EXERCISE DESCRIPTION — Between the line containing "Task: Open the 申请情况 tab label" and the line containing "Task: Click the microscope" lies a run of lines; give that run again exactly, with both of those lines, and nothing else from the entries below.

-------------------------

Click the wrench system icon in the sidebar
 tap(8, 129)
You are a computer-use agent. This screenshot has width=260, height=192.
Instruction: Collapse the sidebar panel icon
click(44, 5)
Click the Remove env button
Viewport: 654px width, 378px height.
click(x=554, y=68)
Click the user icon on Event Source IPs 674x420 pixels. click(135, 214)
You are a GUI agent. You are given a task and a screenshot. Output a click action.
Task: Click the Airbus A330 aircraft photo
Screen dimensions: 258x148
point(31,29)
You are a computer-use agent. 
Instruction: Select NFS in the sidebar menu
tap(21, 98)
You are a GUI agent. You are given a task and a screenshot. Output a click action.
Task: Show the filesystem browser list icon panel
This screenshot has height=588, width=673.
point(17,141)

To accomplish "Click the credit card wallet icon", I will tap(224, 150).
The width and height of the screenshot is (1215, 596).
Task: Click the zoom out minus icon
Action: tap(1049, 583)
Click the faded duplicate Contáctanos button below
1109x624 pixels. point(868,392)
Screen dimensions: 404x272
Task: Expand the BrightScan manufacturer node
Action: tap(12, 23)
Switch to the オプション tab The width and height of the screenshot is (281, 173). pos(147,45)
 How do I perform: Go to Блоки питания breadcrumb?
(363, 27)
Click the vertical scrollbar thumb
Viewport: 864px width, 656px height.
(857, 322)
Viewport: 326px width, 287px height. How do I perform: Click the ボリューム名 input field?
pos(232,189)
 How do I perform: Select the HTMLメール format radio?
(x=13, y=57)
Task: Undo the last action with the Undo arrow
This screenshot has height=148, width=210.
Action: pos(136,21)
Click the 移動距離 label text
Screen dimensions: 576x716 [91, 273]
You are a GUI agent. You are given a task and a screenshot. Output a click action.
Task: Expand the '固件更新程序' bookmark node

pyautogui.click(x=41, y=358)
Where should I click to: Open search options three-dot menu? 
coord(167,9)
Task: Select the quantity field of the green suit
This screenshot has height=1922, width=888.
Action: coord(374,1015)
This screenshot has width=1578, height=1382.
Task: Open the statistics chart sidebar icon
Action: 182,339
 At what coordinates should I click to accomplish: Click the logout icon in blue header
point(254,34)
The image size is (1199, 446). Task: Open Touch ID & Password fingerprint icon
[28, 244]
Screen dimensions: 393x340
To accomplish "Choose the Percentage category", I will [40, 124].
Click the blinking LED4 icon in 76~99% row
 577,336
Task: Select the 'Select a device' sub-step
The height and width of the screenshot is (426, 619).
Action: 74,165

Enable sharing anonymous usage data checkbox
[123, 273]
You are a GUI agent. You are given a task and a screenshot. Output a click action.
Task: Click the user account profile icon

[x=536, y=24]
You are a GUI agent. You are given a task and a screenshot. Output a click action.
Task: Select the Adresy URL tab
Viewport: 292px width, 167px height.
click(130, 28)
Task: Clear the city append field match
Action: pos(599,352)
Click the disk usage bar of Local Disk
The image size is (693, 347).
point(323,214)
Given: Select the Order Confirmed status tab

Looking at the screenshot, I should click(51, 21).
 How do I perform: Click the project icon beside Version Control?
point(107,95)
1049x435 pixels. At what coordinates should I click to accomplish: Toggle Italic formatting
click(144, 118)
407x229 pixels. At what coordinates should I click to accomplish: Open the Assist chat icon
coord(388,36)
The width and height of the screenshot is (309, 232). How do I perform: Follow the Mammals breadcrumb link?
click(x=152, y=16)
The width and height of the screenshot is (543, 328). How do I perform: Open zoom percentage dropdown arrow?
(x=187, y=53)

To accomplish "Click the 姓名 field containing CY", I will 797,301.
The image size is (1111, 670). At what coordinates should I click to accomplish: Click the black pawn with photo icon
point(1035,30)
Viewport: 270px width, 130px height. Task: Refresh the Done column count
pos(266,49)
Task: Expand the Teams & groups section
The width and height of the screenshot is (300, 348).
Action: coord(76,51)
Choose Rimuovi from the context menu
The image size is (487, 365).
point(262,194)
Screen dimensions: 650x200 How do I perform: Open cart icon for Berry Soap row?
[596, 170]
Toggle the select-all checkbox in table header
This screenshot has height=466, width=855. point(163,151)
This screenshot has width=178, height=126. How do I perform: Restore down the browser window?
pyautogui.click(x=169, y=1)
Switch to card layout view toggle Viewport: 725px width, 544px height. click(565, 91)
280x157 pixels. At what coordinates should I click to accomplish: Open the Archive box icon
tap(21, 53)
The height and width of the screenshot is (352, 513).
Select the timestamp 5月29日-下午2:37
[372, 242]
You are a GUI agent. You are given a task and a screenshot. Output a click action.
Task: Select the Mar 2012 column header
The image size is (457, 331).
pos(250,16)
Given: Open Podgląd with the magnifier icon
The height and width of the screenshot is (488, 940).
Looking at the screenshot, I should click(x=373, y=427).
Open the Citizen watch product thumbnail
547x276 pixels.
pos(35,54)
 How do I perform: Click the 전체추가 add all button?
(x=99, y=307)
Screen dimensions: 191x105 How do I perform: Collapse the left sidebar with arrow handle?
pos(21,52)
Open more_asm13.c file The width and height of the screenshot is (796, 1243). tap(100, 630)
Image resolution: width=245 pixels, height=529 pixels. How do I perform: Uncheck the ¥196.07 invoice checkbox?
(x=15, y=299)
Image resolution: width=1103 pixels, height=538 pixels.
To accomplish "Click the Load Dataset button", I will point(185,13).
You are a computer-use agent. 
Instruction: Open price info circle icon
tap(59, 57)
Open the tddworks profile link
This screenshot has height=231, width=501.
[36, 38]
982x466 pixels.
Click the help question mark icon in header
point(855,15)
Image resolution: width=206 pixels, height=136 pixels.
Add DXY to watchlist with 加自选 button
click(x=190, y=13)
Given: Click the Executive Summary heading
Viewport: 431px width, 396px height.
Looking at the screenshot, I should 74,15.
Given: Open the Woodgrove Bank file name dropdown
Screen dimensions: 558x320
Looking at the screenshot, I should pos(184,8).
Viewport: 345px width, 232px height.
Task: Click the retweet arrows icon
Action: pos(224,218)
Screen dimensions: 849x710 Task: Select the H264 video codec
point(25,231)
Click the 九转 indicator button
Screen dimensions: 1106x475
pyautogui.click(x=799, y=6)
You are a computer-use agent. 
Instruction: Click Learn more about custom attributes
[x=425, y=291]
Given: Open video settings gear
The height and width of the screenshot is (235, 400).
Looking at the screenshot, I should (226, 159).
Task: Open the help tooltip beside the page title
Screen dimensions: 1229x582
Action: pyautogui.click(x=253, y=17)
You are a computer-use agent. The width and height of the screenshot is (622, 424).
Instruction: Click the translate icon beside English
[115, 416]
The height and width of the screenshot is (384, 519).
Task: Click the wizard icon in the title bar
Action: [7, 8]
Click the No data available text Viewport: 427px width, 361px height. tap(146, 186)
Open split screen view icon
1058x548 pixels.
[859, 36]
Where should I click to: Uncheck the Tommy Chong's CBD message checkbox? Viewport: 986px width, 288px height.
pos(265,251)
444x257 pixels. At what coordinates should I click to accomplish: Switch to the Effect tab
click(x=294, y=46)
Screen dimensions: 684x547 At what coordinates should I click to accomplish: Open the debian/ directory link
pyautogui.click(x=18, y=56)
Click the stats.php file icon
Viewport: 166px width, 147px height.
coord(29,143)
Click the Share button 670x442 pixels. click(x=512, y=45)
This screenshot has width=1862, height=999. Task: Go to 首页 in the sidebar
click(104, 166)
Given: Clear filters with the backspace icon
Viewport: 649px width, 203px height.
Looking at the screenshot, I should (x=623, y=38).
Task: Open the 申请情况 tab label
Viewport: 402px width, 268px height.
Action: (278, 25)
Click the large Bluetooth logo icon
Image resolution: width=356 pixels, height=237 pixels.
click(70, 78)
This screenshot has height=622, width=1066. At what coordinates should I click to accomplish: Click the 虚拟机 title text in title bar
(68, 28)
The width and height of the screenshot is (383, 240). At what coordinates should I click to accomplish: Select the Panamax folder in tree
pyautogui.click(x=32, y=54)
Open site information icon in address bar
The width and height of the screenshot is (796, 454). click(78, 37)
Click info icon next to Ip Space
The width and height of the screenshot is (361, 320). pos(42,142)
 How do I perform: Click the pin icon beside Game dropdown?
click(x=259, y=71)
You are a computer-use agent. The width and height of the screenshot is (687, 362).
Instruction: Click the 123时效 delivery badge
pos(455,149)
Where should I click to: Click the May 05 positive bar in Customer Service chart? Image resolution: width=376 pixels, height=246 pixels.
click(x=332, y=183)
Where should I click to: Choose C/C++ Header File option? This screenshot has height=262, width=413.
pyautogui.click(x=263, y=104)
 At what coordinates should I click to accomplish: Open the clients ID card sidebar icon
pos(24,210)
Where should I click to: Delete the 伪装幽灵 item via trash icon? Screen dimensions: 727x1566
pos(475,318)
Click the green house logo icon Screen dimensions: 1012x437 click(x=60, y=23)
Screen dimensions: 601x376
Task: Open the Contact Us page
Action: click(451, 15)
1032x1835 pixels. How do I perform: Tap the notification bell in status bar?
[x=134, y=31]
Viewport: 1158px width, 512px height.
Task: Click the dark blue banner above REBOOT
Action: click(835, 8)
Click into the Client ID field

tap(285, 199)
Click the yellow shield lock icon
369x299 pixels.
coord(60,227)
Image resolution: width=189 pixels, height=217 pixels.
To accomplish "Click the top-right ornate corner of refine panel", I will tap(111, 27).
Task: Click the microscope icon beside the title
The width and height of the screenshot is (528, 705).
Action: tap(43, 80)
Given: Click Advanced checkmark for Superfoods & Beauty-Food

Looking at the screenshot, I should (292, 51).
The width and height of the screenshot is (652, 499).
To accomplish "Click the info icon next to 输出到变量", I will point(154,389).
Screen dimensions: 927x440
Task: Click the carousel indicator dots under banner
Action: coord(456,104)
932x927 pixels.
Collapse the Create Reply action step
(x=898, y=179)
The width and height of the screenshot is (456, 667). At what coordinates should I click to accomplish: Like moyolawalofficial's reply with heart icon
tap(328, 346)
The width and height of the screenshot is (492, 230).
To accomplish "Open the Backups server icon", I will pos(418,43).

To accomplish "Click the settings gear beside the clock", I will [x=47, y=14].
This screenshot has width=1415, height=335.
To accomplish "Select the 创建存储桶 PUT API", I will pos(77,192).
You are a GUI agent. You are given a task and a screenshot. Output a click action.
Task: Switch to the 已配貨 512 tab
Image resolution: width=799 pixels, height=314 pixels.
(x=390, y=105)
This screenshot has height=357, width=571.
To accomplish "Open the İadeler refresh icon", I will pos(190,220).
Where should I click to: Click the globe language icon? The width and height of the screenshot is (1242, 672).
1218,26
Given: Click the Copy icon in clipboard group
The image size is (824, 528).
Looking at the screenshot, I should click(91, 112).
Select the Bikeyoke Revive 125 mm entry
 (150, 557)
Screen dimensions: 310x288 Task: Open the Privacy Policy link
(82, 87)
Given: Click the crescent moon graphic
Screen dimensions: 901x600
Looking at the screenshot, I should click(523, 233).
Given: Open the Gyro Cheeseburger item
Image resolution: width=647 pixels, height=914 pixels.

-------------------------

RESULT —
Task: Open the 申请情况 tab label
Viewport: 402px width, 268px height.
Action: (278, 25)
Click the large Bluetooth logo icon
Image resolution: width=356 pixels, height=237 pixels.
click(70, 78)
This screenshot has height=622, width=1066. At what coordinates should I click to accomplish: Click the 虚拟机 title text in title bar
(68, 28)
The width and height of the screenshot is (383, 240). At what coordinates should I click to accomplish: Select the Panamax folder in tree
pyautogui.click(x=32, y=54)
Open site information icon in address bar
The width and height of the screenshot is (796, 454). click(78, 37)
Click info icon next to Ip Space
The width and height of the screenshot is (361, 320). pos(42,142)
 How do I perform: Click the pin icon beside Game dropdown?
click(x=259, y=71)
You are a computer-use agent. The width and height of the screenshot is (687, 362).
Instruction: Click the 123时效 delivery badge
pos(455,149)
Where should I click to: Click the May 05 positive bar in Customer Service chart? Image resolution: width=376 pixels, height=246 pixels.
click(x=332, y=183)
Where should I click to: Choose C/C++ Header File option? This screenshot has height=262, width=413.
pyautogui.click(x=263, y=104)
 At what coordinates should I click to accomplish: Open the clients ID card sidebar icon
pos(24,210)
Where should I click to: Delete the 伪装幽灵 item via trash icon? Screen dimensions: 727x1566
pos(475,318)
Click the green house logo icon Screen dimensions: 1012x437 click(x=60, y=23)
Screen dimensions: 601x376
Task: Open the Contact Us page
Action: click(451, 15)
1032x1835 pixels. How do I perform: Tap the notification bell in status bar?
[x=134, y=31]
Viewport: 1158px width, 512px height.
Task: Click the dark blue banner above REBOOT
Action: click(835, 8)
Click into the Client ID field

tap(285, 199)
Click the yellow shield lock icon
369x299 pixels.
coord(60,227)
Image resolution: width=189 pixels, height=217 pixels.
To accomplish "Click the top-right ornate corner of refine panel", I will tap(111, 27).
Task: Click the microscope icon beside the title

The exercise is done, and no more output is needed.